#### [TASK PROMPT]
Without pictures, repeat the lines of the entries from the one containing "Task: Tap the" through the last, both ends included, and nothing else.

(Data records)

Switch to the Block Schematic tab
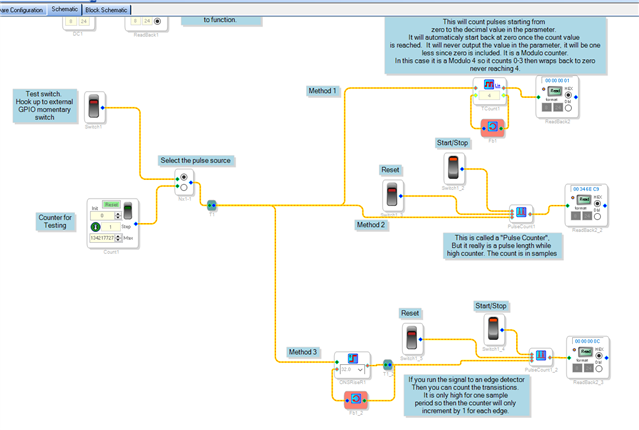(106, 10)
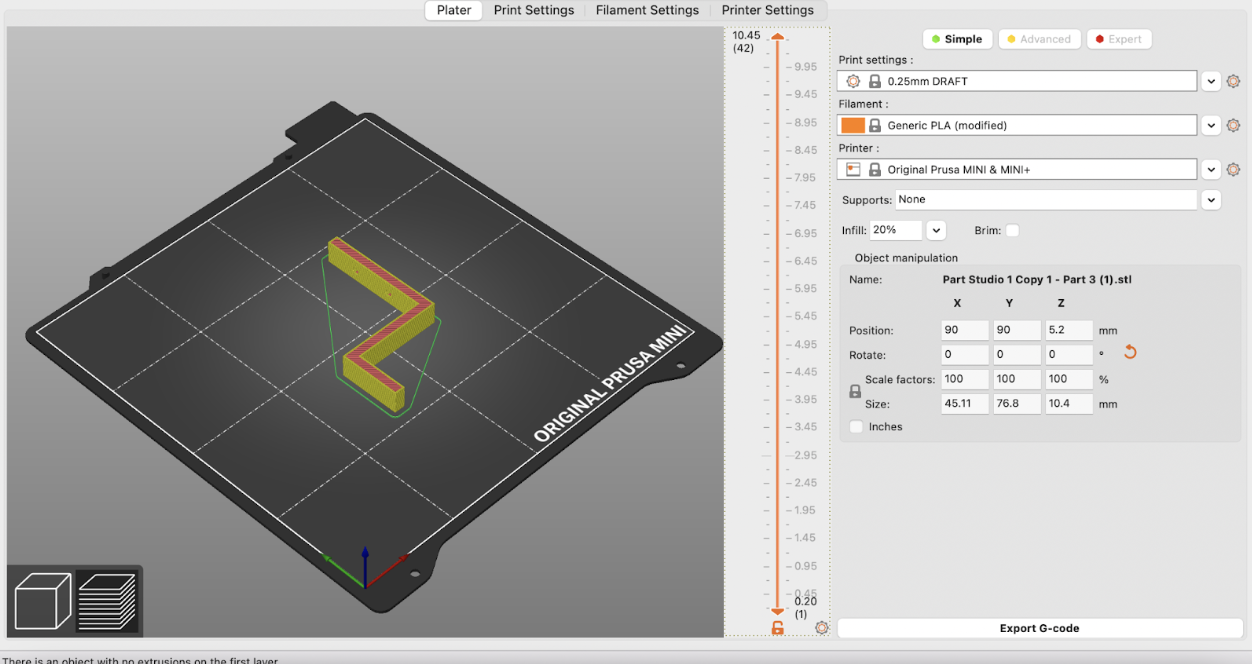
Task: Reset rotation with the orange arrow icon
Action: click(1131, 352)
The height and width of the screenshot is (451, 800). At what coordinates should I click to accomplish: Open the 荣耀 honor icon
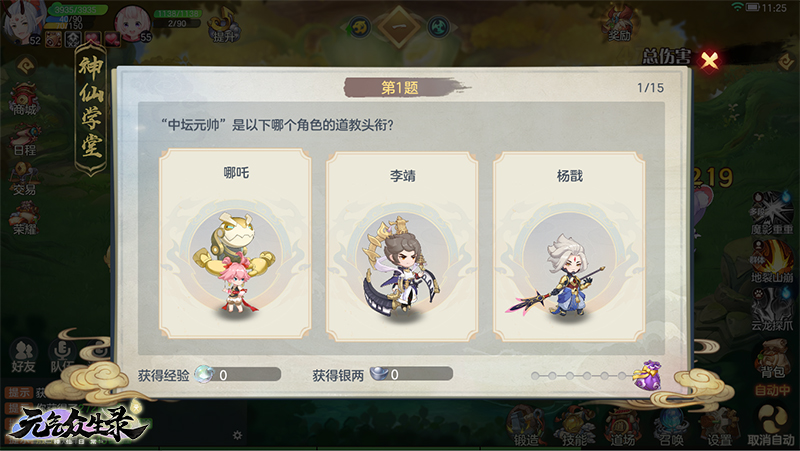24,219
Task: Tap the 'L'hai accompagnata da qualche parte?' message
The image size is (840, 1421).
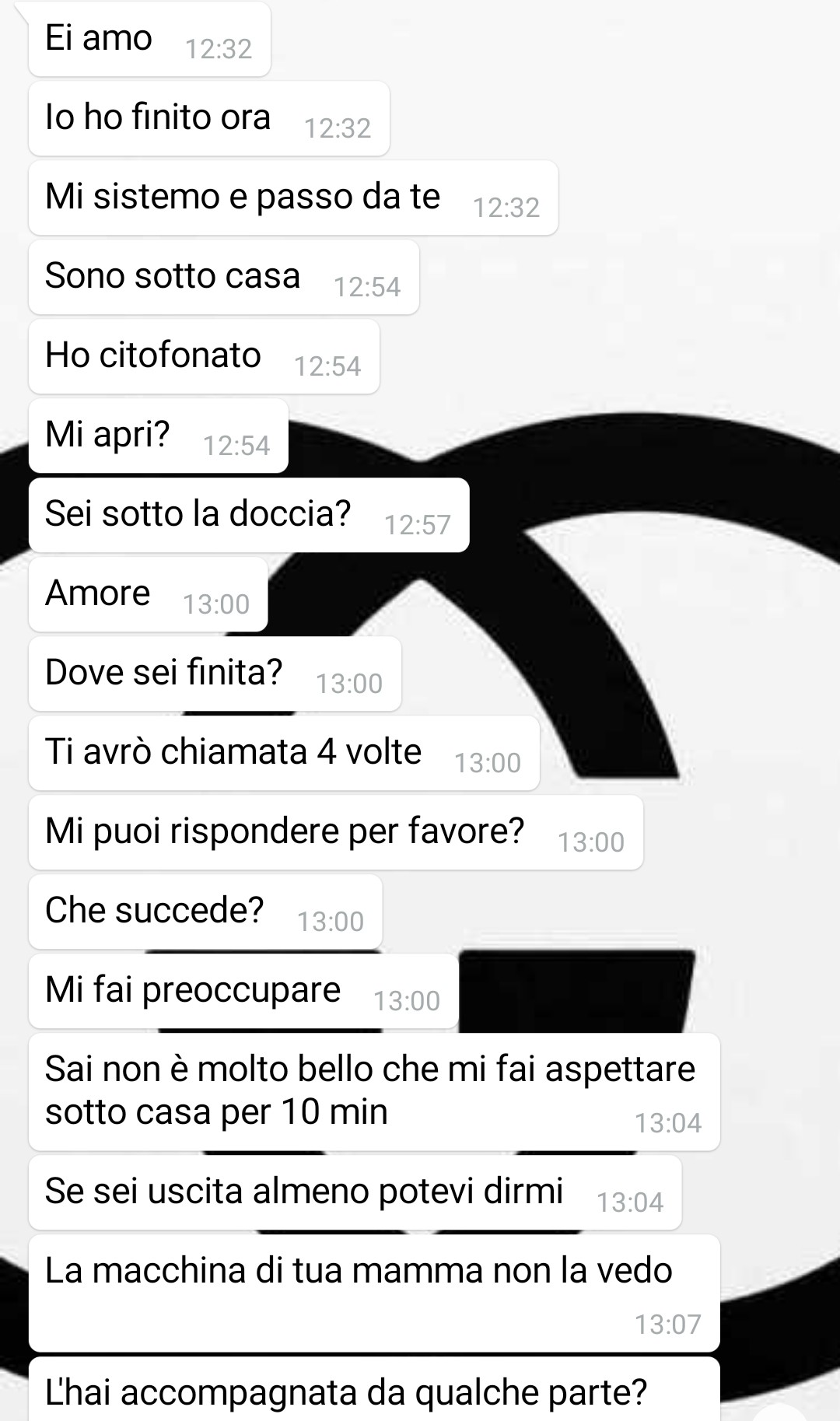Action: tap(374, 1390)
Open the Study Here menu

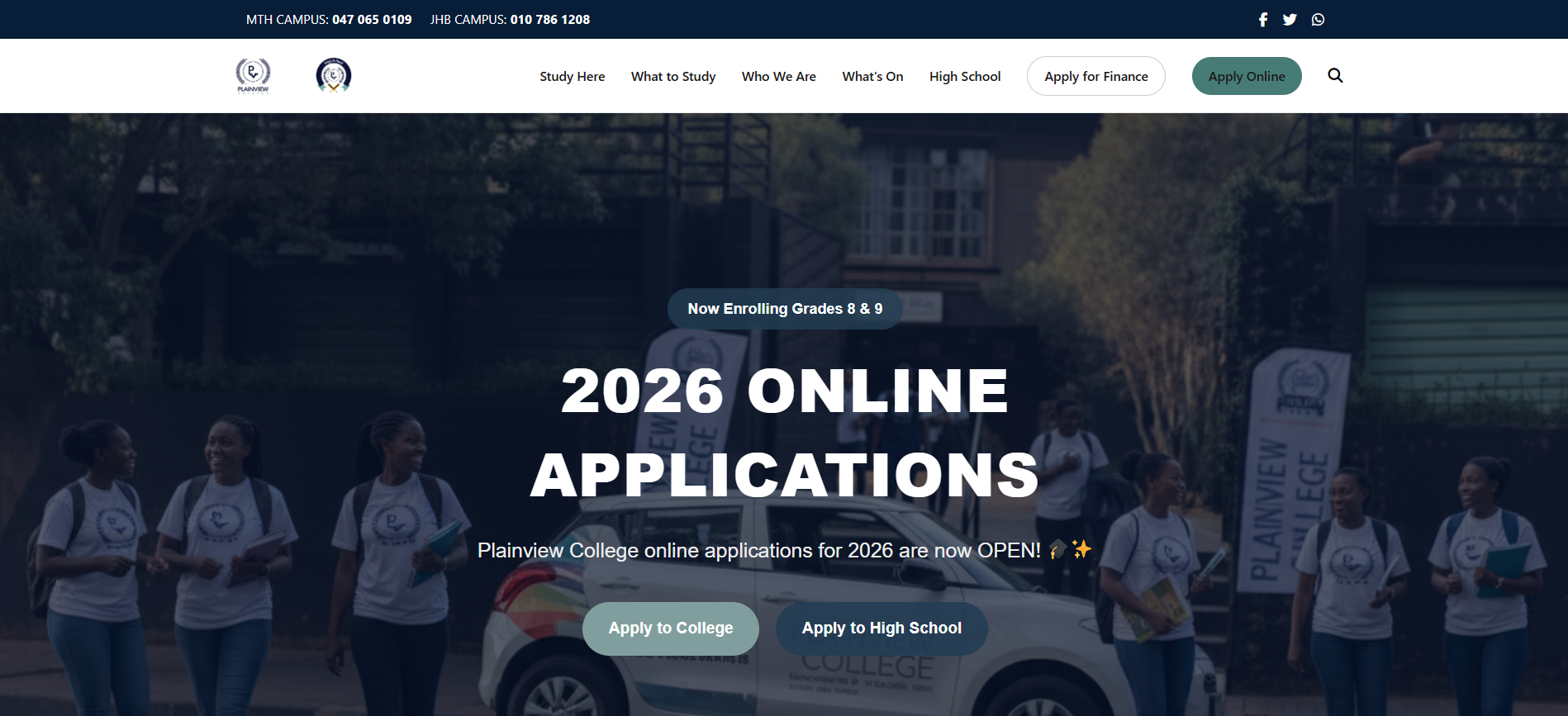(x=572, y=76)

#### [ANSWER FOR THIS EXERCISE]
Task: Tap the 'L'hai accompagnata da qualche parte?' message
The image size is (840, 1421).
Action: tap(374, 1390)
Open the Study Here menu

(x=572, y=76)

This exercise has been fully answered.